§ BRIEF: Return each line of the listing that contains the string "Select".

§ EXTRACTED DATA:
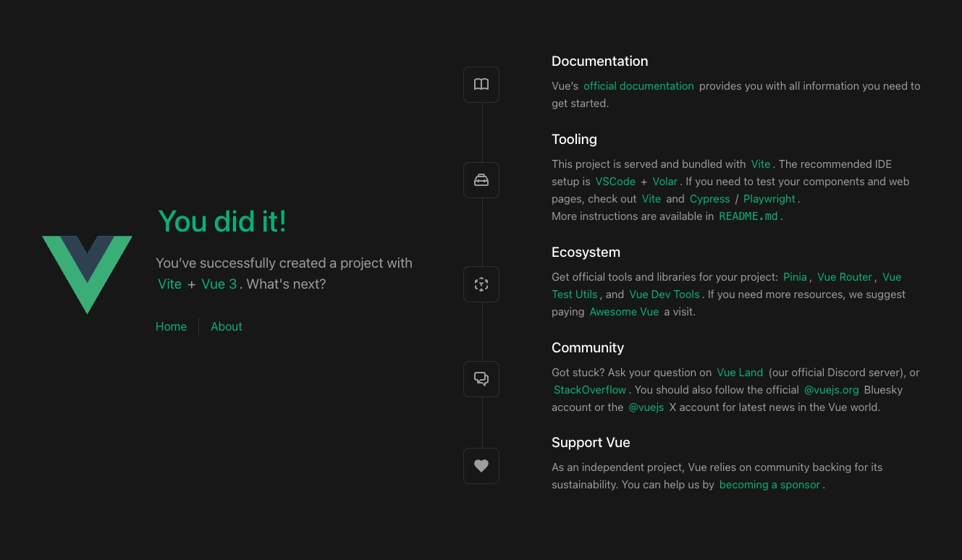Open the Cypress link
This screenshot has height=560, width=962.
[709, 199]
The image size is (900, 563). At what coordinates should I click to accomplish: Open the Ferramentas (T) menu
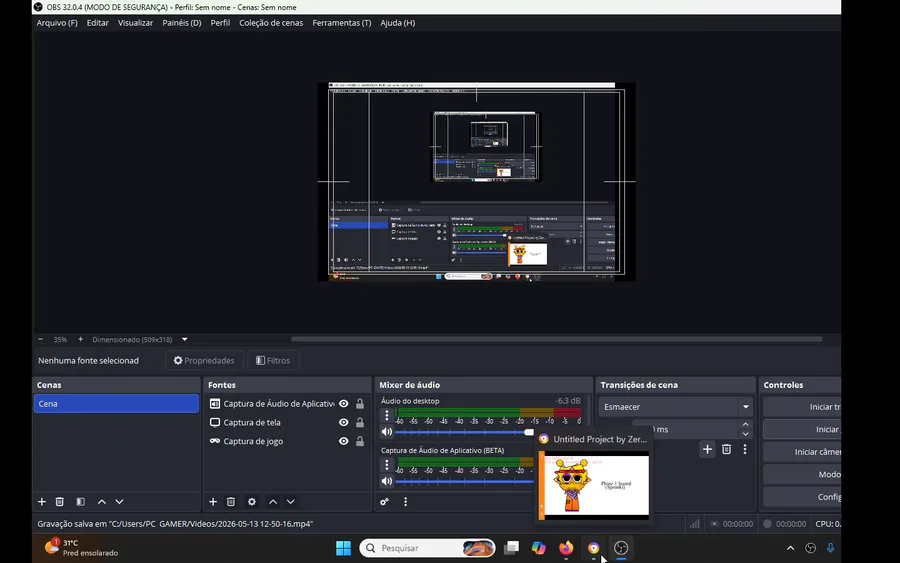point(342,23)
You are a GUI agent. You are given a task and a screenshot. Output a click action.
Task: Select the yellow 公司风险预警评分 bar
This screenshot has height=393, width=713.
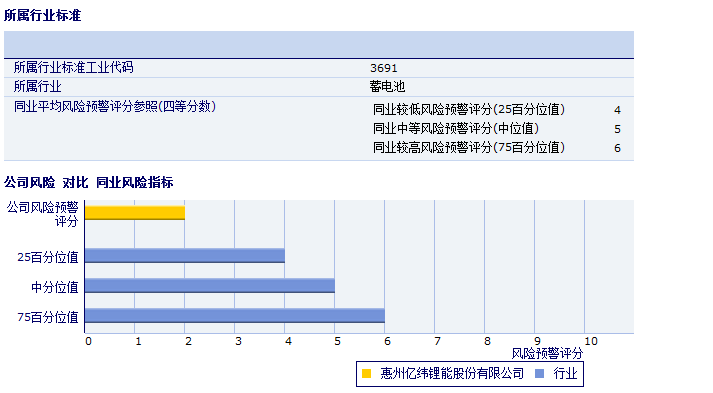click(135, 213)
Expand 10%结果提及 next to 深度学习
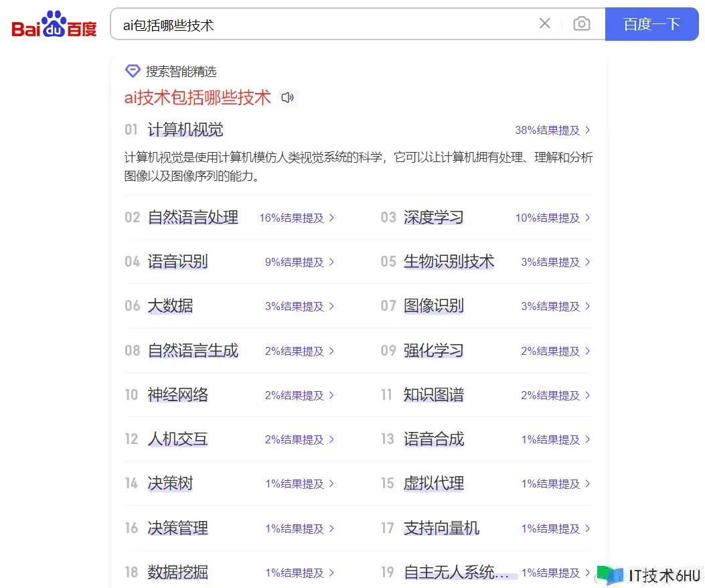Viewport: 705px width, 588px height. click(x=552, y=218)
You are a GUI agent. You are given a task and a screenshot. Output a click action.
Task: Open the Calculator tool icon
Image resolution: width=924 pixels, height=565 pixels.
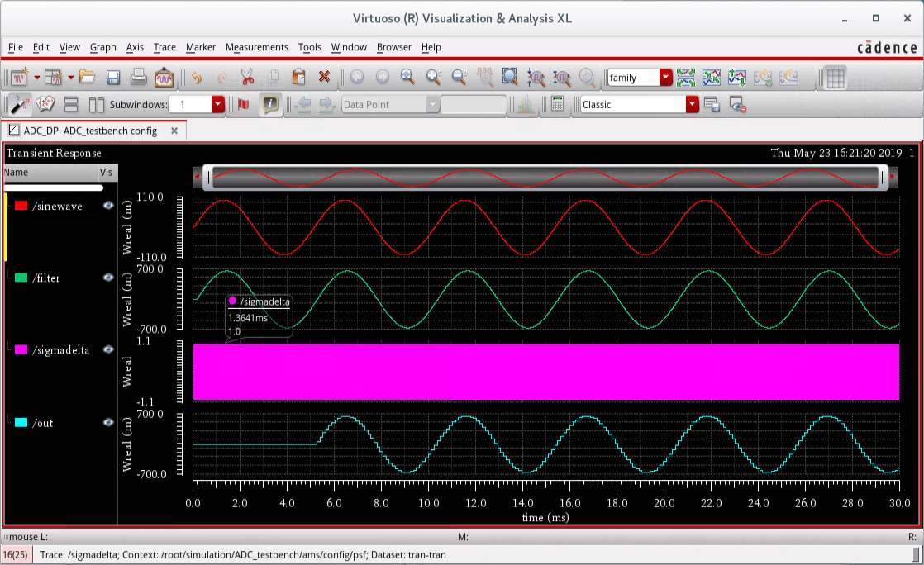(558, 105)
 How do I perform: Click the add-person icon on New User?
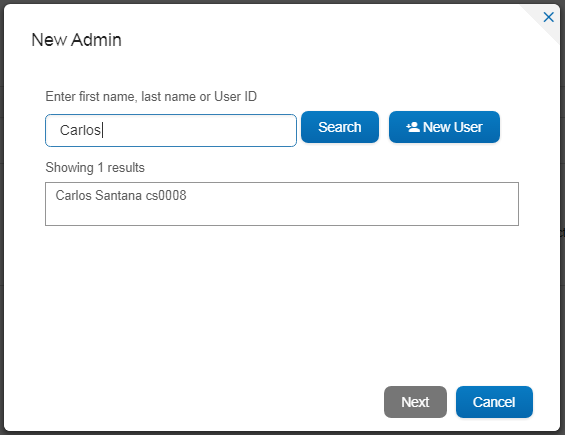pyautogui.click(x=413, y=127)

---

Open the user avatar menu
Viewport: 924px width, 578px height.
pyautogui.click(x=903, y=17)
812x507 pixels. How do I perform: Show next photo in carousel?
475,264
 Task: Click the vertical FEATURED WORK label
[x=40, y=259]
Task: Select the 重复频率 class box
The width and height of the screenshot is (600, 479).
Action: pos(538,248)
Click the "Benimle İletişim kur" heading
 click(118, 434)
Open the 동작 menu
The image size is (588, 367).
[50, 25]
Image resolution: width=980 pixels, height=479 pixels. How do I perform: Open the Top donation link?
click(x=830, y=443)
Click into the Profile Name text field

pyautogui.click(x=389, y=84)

§ RESPONSE TO THIS EXERCISE:
Task: Select the yellow 公司风险预警评分 bar
Task: Select the 重复频率 class box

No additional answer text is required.